I guess it could, but I'm not sure if people here would be happy with
the extra complexity.
--
Miroslav Lichvar
On Tue, 23 Oct 2018, John Stultz wrote:
> On Fri, Oct 19, 2018 at 3:36 PM, John Stultz <[email protected]> wrote:
> I spent a little bit of time thinking this out. Unfortunately I don't
> think its a simple matter of calculating the granularity error on the
> raw clock and adding it in each interval. The other trouble spot is
> that the adjusted clocks (monotonic/realtime) are adjusted off of that
> raw clock. So they would need to have that error added as well,
> otherwise the raw and a otherwise non-adjusted monotonic clock would
> drift.
>
> However, to be correct, the ntp adjustments made would have to be made
> to both the base interval + error, which mucks the math up a fair bit.
Hmm, confused as usual. Why would you need to do anything like that?
Thanks,
tglx
On Thu, Nov 1, 2018 at 10:44 AM, Thomas Gleixner <[email protected]> wrote:
> On Tue, 23 Oct 2018, John Stultz wrote:
>> On Fri, Oct 19, 2018 at 3:36 PM, John Stultz <[email protected]> wrote:
>> I spent a little bit of time thinking this out. Unfortunately I don't
>> think its a simple matter of calculating the granularity error on the
>> raw clock and adding it in each interval. The other trouble spot is
>> that the adjusted clocks (monotonic/realtime) are adjusted off of that
>> raw clock. So they would need to have that error added as well,
>> otherwise the raw and a otherwise non-adjusted monotonic clock would
>> drift.
>>
>> However, to be correct, the ntp adjustments made would have to be made
>> to both the base interval + error, which mucks the math up a fair bit.
>
> Hmm, confused as usual. Why would you need to do anything like that?

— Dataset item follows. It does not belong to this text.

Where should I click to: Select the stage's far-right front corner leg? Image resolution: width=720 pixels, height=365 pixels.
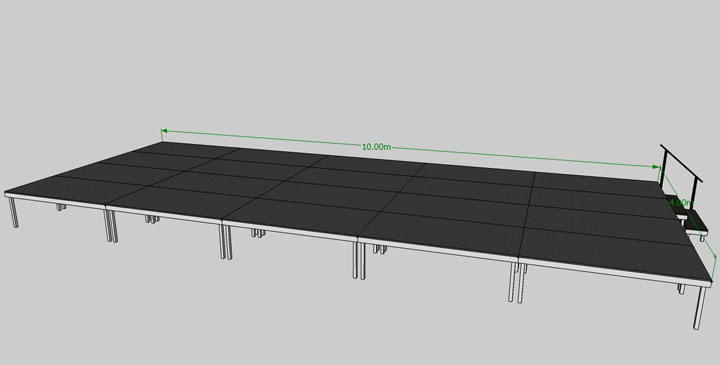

Because the NTP adjustment is done off of what is now the raw clock.
If the raw clock is "corrected" the ppb adjustment has to be done off
of that corrected rate.
Otherwise with no correction, the raw clock and the monotonic clock
would drift apart.
thanks
-john
Miroslav,
On Wed, 24 Oct 2018, Miroslav Lichvar wrote:
> On Tue, Oct 23, 2018 at 11:31:00AM -0700, John Stultz wrote:
> > On Fri, Oct 19, 2018 at 3:36 PM, John Stultz <[email protected]> wrote:
> > > On Fri, Oct 19, 2018 at 1:50 PM, Thomas Gleixner <[email protected]> wrote:
> > >> On Fri, 19 Oct 2018, John Stultz wrote:
> > >>> We might be able to reduce the degree in this case, but I worry the
> > >>> extra complexity may only cause problems for others.
> > >>
> > >> Is it really that complex to add a fixed correction value periodically?
>
> The error is too large to be corrected by stepping on clock updates.
> For a typical TSC frequency we have multiplier in the range of few
> millions, so that's a frequency error of up to few hundred ppb. In the
> old days when the clock was updated 1000 times per second that would
> be hidden in the resolution of the clock, but now with tickless
> kernels those steps would be very noticeable.
>
> If the multiplier was adjusted in the same way as the non-raw clock,
> there wouldn't be any steps in time, but there would be steps in
> frequency and the time error would be proportional to the update
> interval. For a clock updated once per second that's an error of up to
> a few hundreds of nanoseconds.
That only happens when the system was completely idle for a second and in
that case it's a non issue because the clock is updated before it's
used. So nothing will be able to observe the time jumping forward by a few
or even a few hundreds of nanoseconds. For the regular case, where CPUs are
busy and the update happens 100/250/1000 times per second the jump forward
will not be noticable at all.
> I agree with John. I think the raw monotonic clock should be stable.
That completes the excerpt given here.